We previously outlined a framework for areas that advantage AI apps – namely domains that benefit from being multi-model, cornered data resources, network products and ecosystems with a lot of feature surface. If we combine this with Karpathy’s excellent articulation of “thick” AI apps – multi-model orchestration, autonomy slider, context engineering etc. you can start to see what AI apps look like as they mature.

Humans discover “the rest” of AI

Eugenia has been the best thinker on how the command line UI has held back everyday consumers from some of the best capabilities of AI. This is beginning to change: Wabi has been a big catalyst in exposing code generation to consumers, the Images tab in ChatGPT/Grok has done the same for image gen and with a little luck Apps Directory and Skills will do the same for MCPs and prompt plugins.

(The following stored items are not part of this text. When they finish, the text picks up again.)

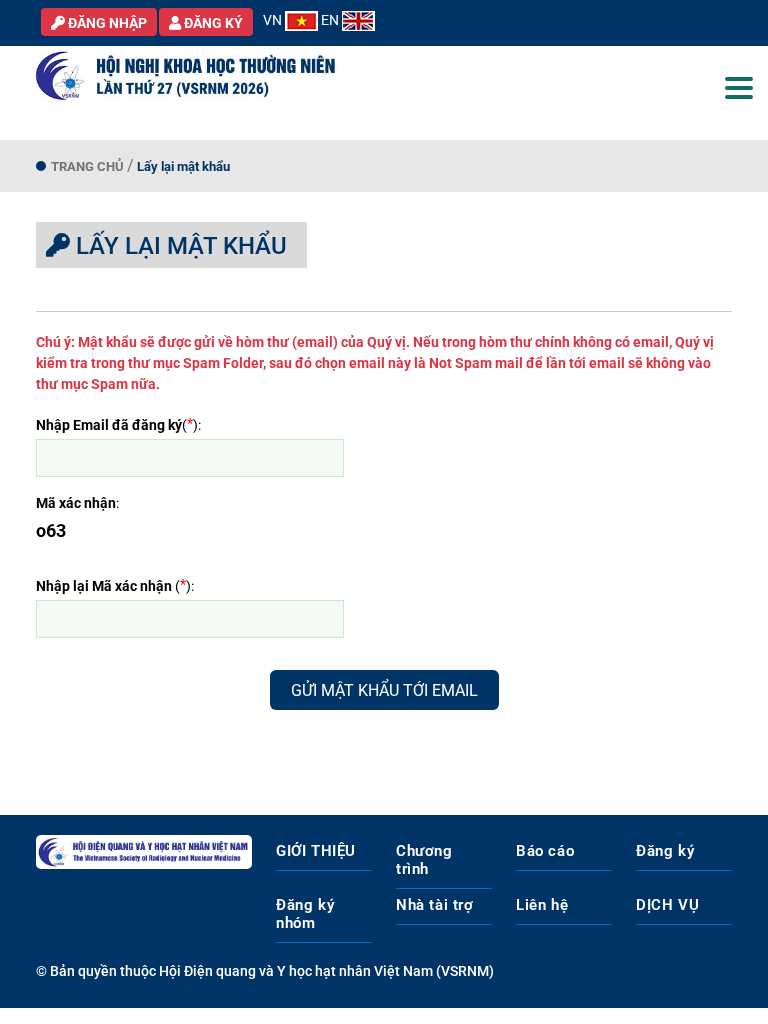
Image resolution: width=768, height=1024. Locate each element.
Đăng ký (665, 851)
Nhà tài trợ (435, 905)
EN (331, 20)
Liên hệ (542, 905)
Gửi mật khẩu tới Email (384, 690)
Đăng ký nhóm (305, 914)
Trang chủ (87, 166)
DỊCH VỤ (667, 905)
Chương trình (424, 860)
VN (274, 20)
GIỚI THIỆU (316, 851)
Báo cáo (545, 851)
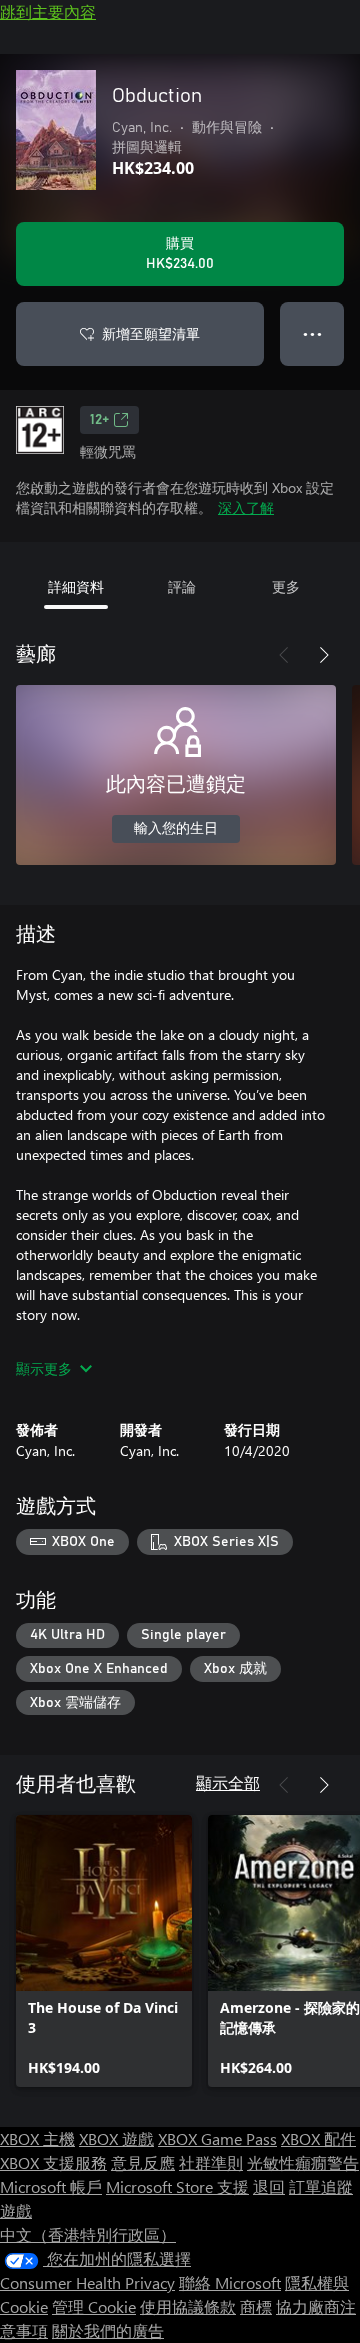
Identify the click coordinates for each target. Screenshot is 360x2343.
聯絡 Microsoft (230, 2282)
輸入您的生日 (176, 829)
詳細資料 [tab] (76, 586)
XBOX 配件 (318, 2138)
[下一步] (324, 655)
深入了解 (246, 507)
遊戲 (16, 2210)
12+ (99, 420)
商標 (256, 2306)
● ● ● (312, 333)
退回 (269, 2186)
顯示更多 (44, 1368)
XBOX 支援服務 (53, 2162)
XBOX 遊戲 (116, 2138)
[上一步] (284, 655)
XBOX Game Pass (217, 2138)
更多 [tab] (286, 586)
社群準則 (211, 2162)
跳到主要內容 (48, 11)
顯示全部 (228, 1782)
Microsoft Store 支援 (177, 2186)
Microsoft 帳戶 (51, 2186)
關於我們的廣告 (108, 2330)
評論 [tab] (182, 586)
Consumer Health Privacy (87, 2282)
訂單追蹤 (321, 2186)
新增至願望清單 (151, 333)
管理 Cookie (94, 2306)
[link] (104, 1951)
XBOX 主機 (37, 2138)
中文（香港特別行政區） (88, 2234)
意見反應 (143, 2162)
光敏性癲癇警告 (303, 2162)
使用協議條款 (188, 2306)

I liked Dan Wang’s critique of how Silicon Valley may be a little culturally tone deaf to the impact of AI and I think that getting more consumers making stuff partially alleviates this. Generating a tiny app in 2025 was as delightful as generating a poem in 2023 but most consumers still don’t know this exists. I also think this partially subverts Nikita’s note on who creates stuff, which is a real black pill.

Notes for (incumbent) CEOs

While we are appropriately focused on builders I have a few thoughts for CEOs who are already at scale and thinking about how to navigate the AI transition. One is to look at best in class examples of how models collapse all customer facing roles (sales, support, collections) into a single function with a broad goal. The second is to embrace the note above about being software first in every function – non-technical functions embracing models is how the enterprise gets broad operating leverage. Finally I think a lot about demanding more ambitious products and more ambitious prices – if Tesla can deliver FSD coast to coast and Claude Code can be written with Claude Code then we already have AGI for the near term purposes of most enterprise tasks.

Finally … have fun

No one tells you that you are living in the good old days until they are gone, so consider this your notice. This product cycle is less centralized, more software led and simply more damn fun for technologists than any in recent memory. I hope everyone is having as much fun as I am exploring these new technologies, discussing their implications and simply making more new stuff.